Among the entries below, only the lines from the one with "Click the Reset slide button" through the one with "The height and width of the screenshot is (124, 354)." are wanted, reproduced exactly. Pictures are not wanted.

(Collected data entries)
****************
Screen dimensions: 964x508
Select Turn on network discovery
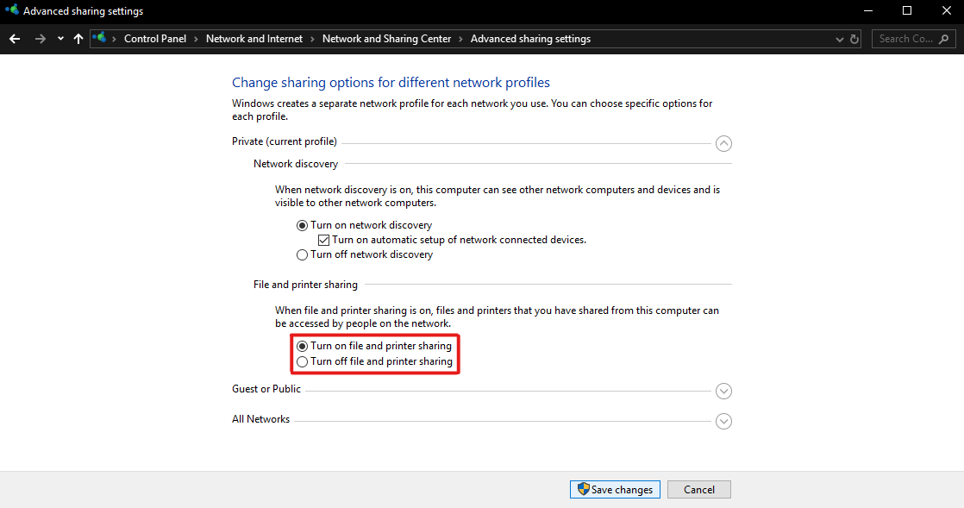[x=302, y=225]
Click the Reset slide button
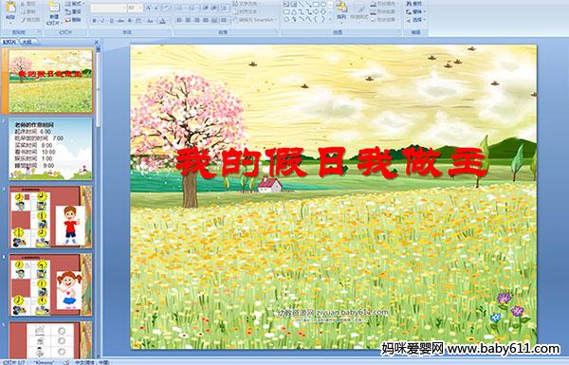 [x=74, y=12]
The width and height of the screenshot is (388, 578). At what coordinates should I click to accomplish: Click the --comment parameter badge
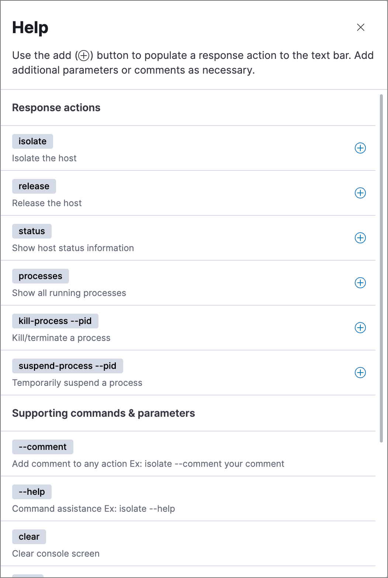pyautogui.click(x=42, y=447)
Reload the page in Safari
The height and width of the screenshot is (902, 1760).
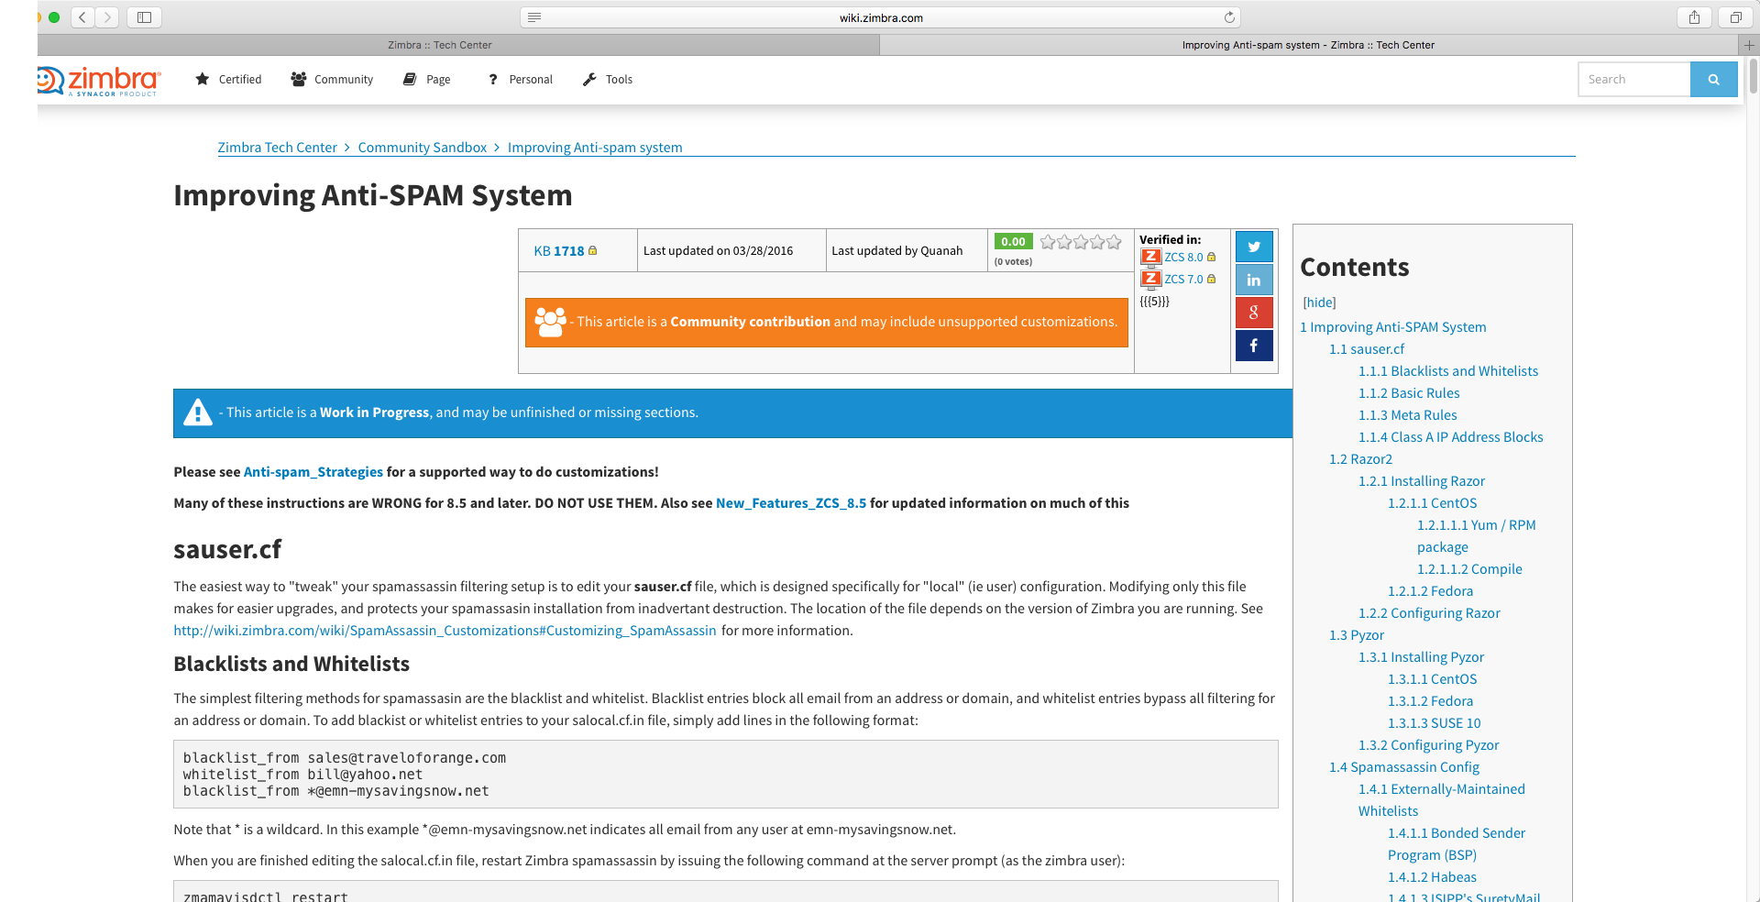tap(1229, 17)
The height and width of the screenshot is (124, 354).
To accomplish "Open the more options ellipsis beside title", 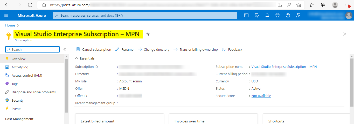I will (156, 34).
****************
• _Task output_:
Click the Reset slide button
 [x=74, y=12]
The width and height of the screenshot is (388, 578). At what coordinates should I click to accomplish: Click the --comment parameter badge
pyautogui.click(x=42, y=447)
Reload the page in Safari
The height and width of the screenshot is (902, 1760).
tap(1229, 17)
The height and width of the screenshot is (124, 354).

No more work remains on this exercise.